Ingénieure agronome de formation, Clémentine Lebon a co-écrit avec Olivier Le Naire Le Revenu de base, paru début 2017. Elle a depuis acheté avec son mari, Valérian, une longère en pierre qu’ils rénovent pour pouvoir y vivre, produire leur nourriture et proposer des animations sur l’agriculture et l’alimentation. C’est le "Projet Valentine", dont elle va nous conter l’aventure en marchant…



Clémentine et Valérian, travaillant à la rédaction de leur livre, Champs libres

Ma chronique d’aujourd’hui était déjà prévue depuis quelques semaines : une histoire abracadabrante et une mise en abîme fantastique autour du presse-purée. J’avais quelques tournures bien senties en tête et j’en riais déjà ! Et puis hier soir, j’ai reçu une lettre de Jacques, 80 ans, et j’ai compris que je tenais là mon véritable sujet de chronique.

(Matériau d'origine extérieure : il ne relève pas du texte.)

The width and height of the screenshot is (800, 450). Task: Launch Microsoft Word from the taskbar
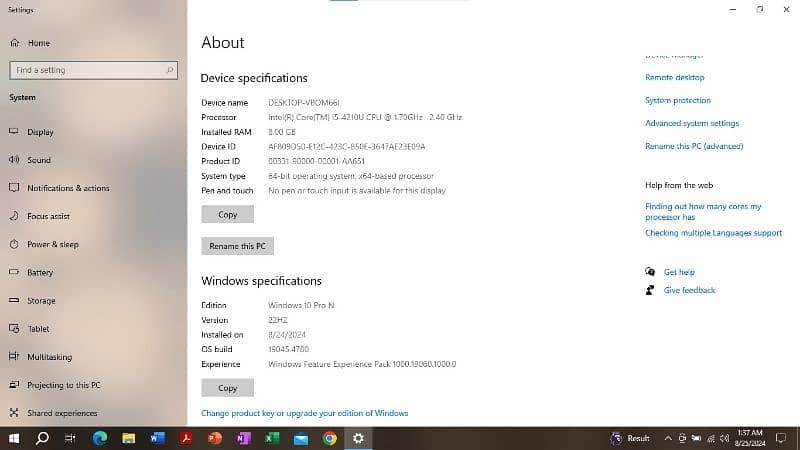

Mardi soir, -7°C, je rentre du boulot plus tôt pour être à 18h pétante devant notre future maison pour un rendez-vous avec le couvreur… qui a trente minutes de retard ! Les pieds congelés, les mains tétanisées, je ne sais plus quoi faire pour me réchauffer (si seulement j’étais un peu moins écolo-bornée, je resterais dans la voiture à faire tourner le moteur). Alors, pour m’occuper, je vais ouvrir la boîte aux lettres que nous avons plantée devant la maison pour recevoir les factures d’Enedis, qui n’a toujours pas compris que nous n'habitions encore pas là. Et c’est là que je découvre un petit paquet bien emballé avec dessus mon nom et mon adresse écrits en rose. Le premier vrai courrier que nous recevons ! Je l’ouvre pour en sortir un feuillet d’une page tapé à la machine, mais signé à la main d’une belle écriture, accompagné d’un petit livre : « Le potager, école d’humanité ».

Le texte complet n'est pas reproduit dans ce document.